La sua maturazione di uomo e di studioso lo condusse a ritenere che "la dicotomia destra-sinistra, almeno come si è fino ad oggi configurata, risulta singolarmente arcaica e priva del necessario aggiornamento concettuale", la qual cosa non impedì a lui e ai suoi amici, di cogliere "nel 1848 il momento della transvalutazione di valori politici in cui idee di sinistra come quelle di nazione erano divenute di 'destra'. Successive analisi di studiosi illustri -scrive- hanno legittimato quella nostra giovanile intuizione". Si sa, infatti, che " esistono nazionalismi 'di destra' e 'di sinistra'; e che lo stesso concetto moderno di nazione, nato giacobinicamente di sinistra in quanto contrapposto alla fedeltà al trono e alla tradizione, è andato tra Otto e Novecento progressivamente spostandosi a destra senza mai peraltro smarrire del tutto i suoi connotati di origine".

Tuttavia Cardini distingue l' "esser di" dallo "stare a". "Nella misura in cui 'destra' e 'sinistra' configurano difatti scelte nel campo socioeconomico o istituzionale, dal canto mio -e non da ieri; ma già, e con chiarezza, quando ero un ragazzino del Msi degli anni Cinquanta- mi sono sempre ripetuto che il problema è orizzontalmente e (se posso consentirmi un avverbio cinico) tatticamente politico: e la politica è l'arte del possibile. Allora, la collocazione politica è aperta: si ha il diritto di scegliere volta per volta non che cosa essere -il che per sua natura non può venir contrattato e tanto meno mercanteggiato-, ma dove stare. Si può "stare" più o meno a destra o a sinistra a seconda che si valutino più o meno importanti la libertà d'iniziativa o la programmazione economica ... le leggi del mercato o i valori della solidarietà e delle giustizia sociale". "Da questi punti di vista -riflette- mi sono sempre sentito al centro, se non addirittura a sinistra: e insomma, sul piano dello 'stare a', la formula (anche fascista e poi missina: ma non esclusivamente tale) di una 'destra sociale' distinta -e per connotati storici e per valori etici e per contenuti politici- dalla 'destra economica' mi ha sempre convinto per quanto non del tutto soddisfatto".

iene alla mente, leggendo queste righe, la sintesi alla quale ricorreva Augusto De Marsanich quando diceva "Noi siamo la Destra politica e la Sinistra economica".

→ ESTRATTO DEI DATI:
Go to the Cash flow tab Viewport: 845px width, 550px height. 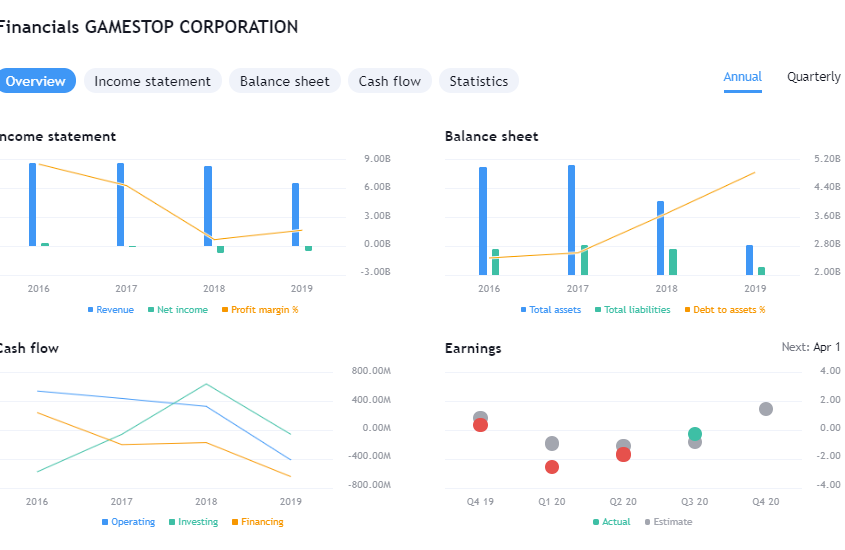pyautogui.click(x=389, y=81)
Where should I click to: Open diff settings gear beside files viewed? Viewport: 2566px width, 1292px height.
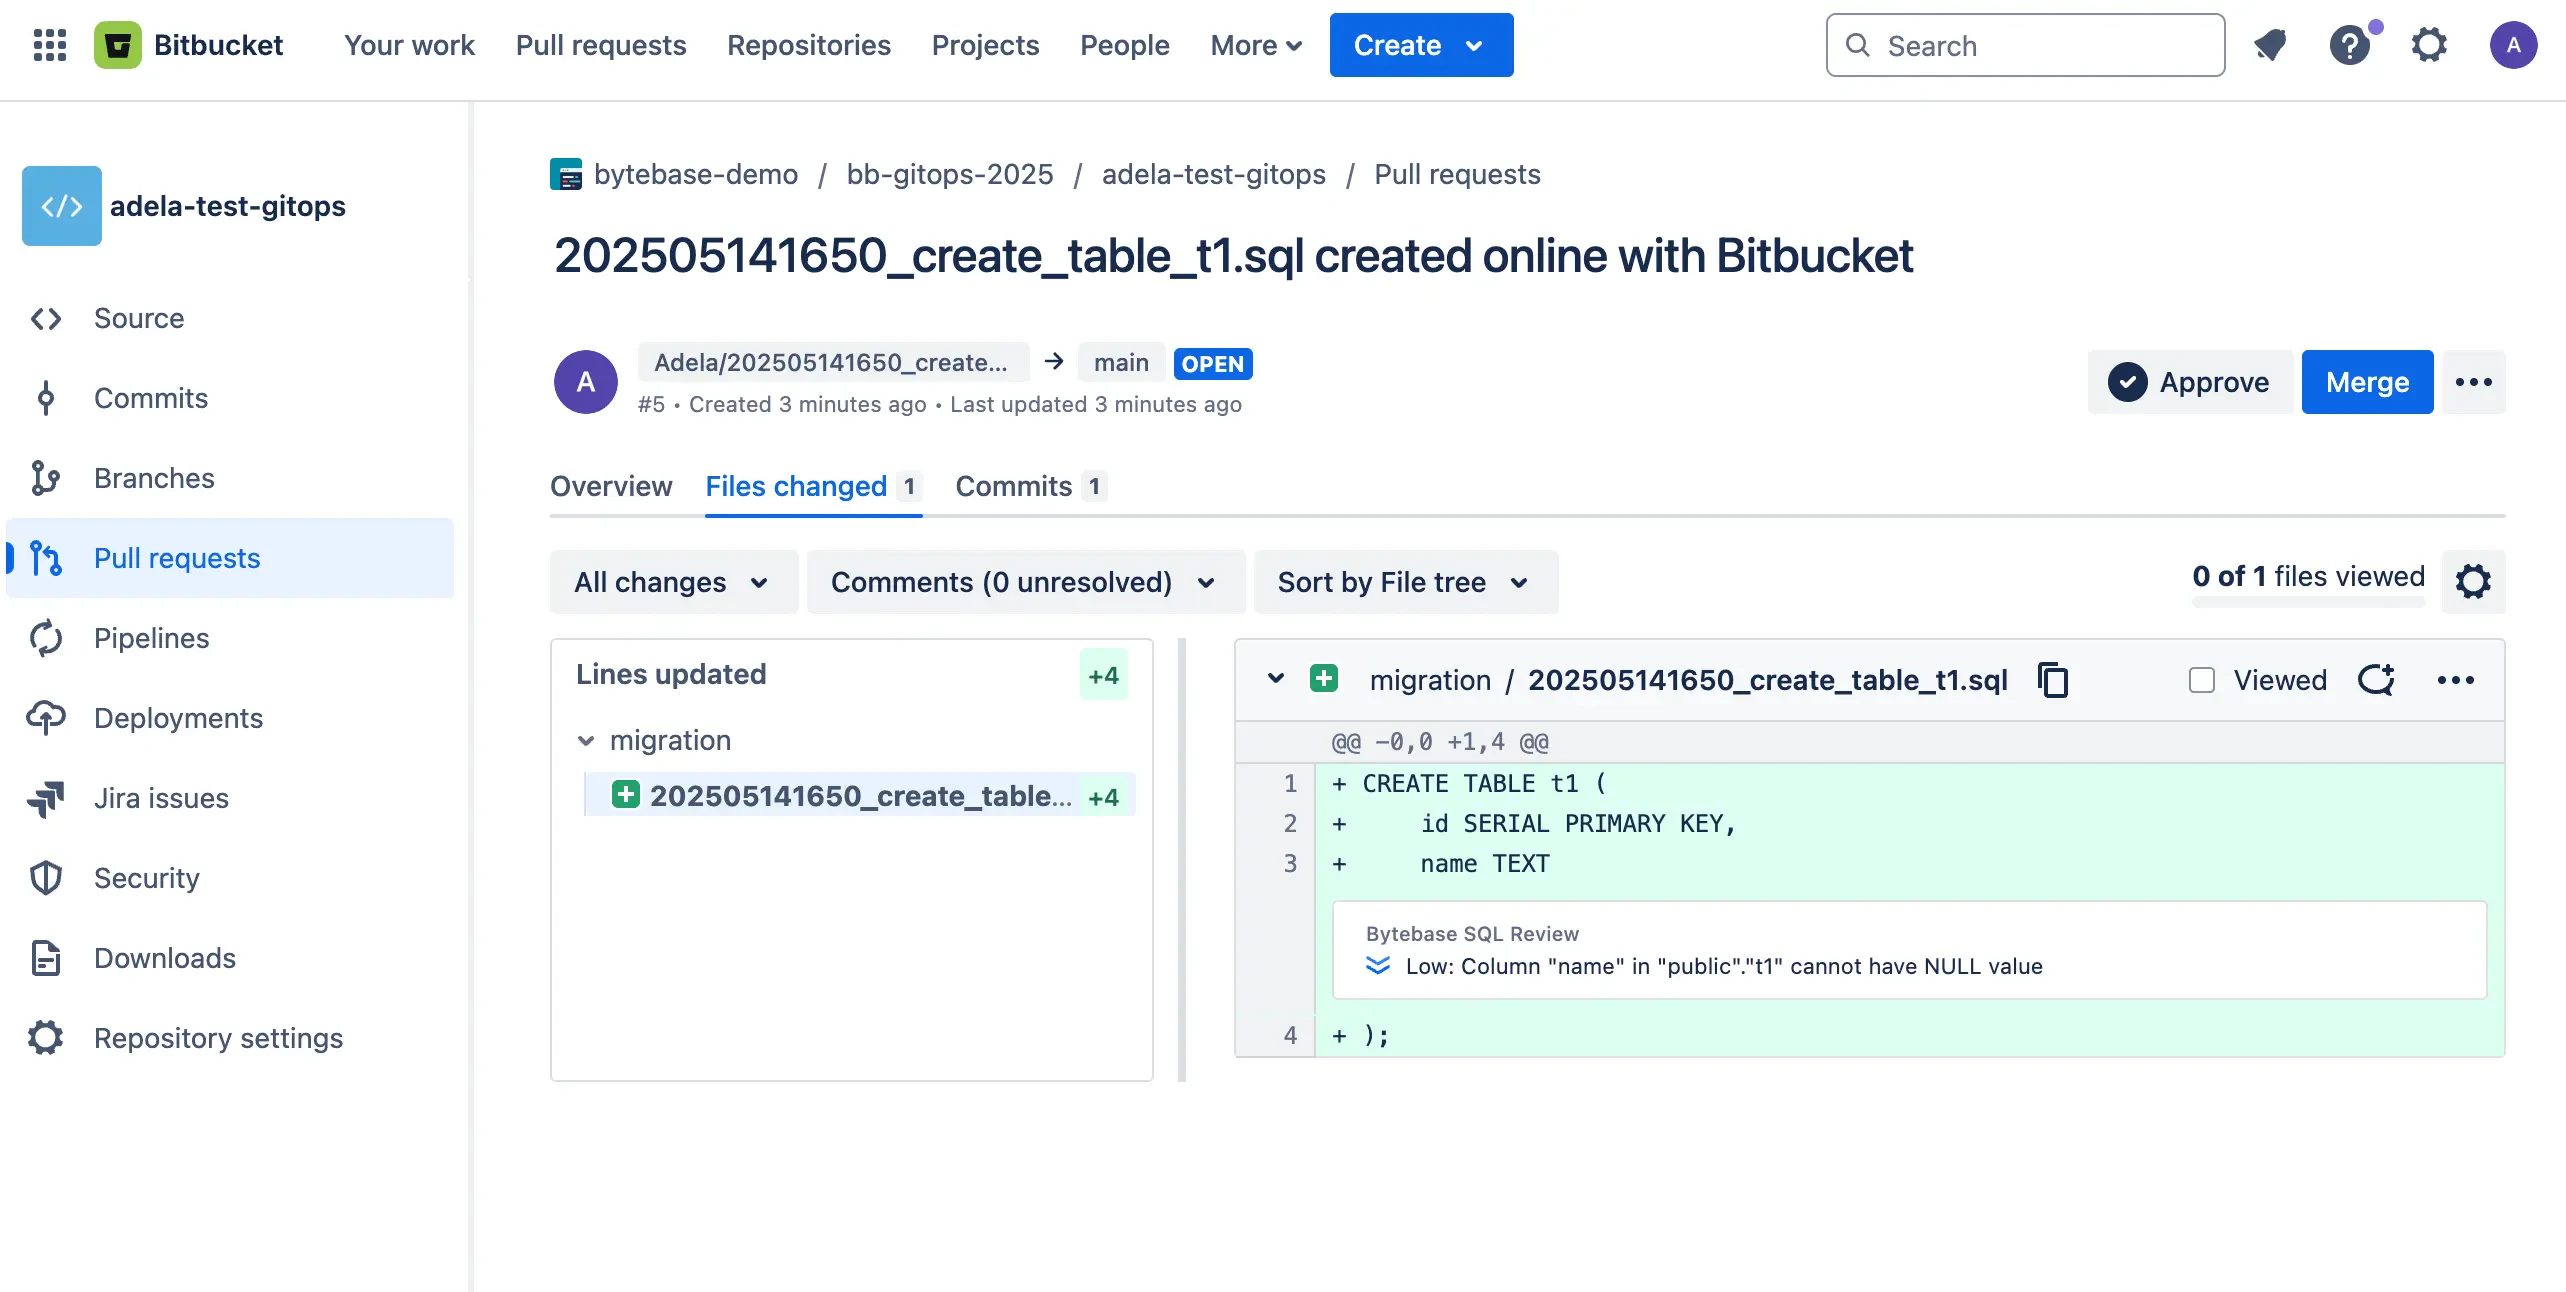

→ CONSEGNE:
(a) Riassumi in forma più breve il paragrafo del brano scelto che comincia con "Tuttavia Cardini distingue", mantenendone i fatti principali.
(b) Secondo il brano scelto, in quale anno Cardini e i suoi amici videro il momento della transvalutazione dei valori politici?
(c) Prosegui il brano scelto, sulla destra e la sinistra secondo Cardini, a partire dal punto in cui termina.

→ SOLUZIONI DELL'ESERCIZIO:
(a) Cardini distingue l'"esser di" dallo "stare a". Fin da quando era un ragazzino del Msi negli anni Cinquanta pensa che destra e sinistra, se intese come scelte socioeconomiche o istituzionali, siano un problema tatticamente politico, perché la politica è l'arte del possibile. Ciò che si è non si può contrattare. Si può invece scegliere volta per volta dove stare, più a destra o più a sinistra, a seconda del peso dato alla libertà d'iniziativa o alla programmazione economica, alle leggi del mercato o alla solidarietà e alla giustizia sociale. Su questo piano si è sempre sentito al centro, se non a sinistra. La formula di una "destra sociale" distinta dalla "destra economica" lo ha sempre convinto, anche se non del tutto soddisfatto.

(b) Nel 1848.

(c)
Il successo elettorale dei Msi nelle elezioni del 1972 non gli piacque: "a decretarglielo era stato un ceto medio incolto, sprovvisto di senso dello Stato, impaurito dinanzi a qualunque novità, incapace di andar oltre i propri fragili e vuoti schemi mentali, che amava l'ordine per l'ordine e che alla prima brezza contestativa aveva gettato la maschera tollerante e disponibile che di solito riteneva ben educato indossare e si era palesato per quel che in realtà era da sempre: ottuso, egoista, feroce, volgare, forcaiolo. Un ceto medio di borghesi piccoli piccoli. Che gente di quel genere - fin ad allora antifascista per conformismo e per mancanza di coraggio, di cultura e di fantasia - fosse disposta a correre a ripararsi sotto le bandiere del partito neofascista o almeno a votarlo pur di assicurarsi il suo quieto vivere e che, da quel riparo, alzasse la voce chiedendo misure 'risanatrici' quali la pena di morte, faceva un po' paura e molto ribrezzo a me che - a torto o a ragione, per aver letto e apprezzato gli 'elogi del boia' scritti da De Maistre e da Giuliotti e per aver condiviso le ragioni del Grande Inquisitore esposte da Dostoevskij e rivisitate da Papini - mi sentivo un reazionario di razza e di rango".

***

Mi permetto a questo punto, sommessamente, una chiosa critica. Condivido il fastidio di Cardini per l'annacquamento dell'ambiente umano del Msi nel brodo di una borghesia egoista e pavida (e osservo che anche nel 1994, nel 1996 e in questo 2001, il fenomeno si è ripetuto in termini più ampi, con i successi -declinanti per la verità- di Alleanza Nazionale).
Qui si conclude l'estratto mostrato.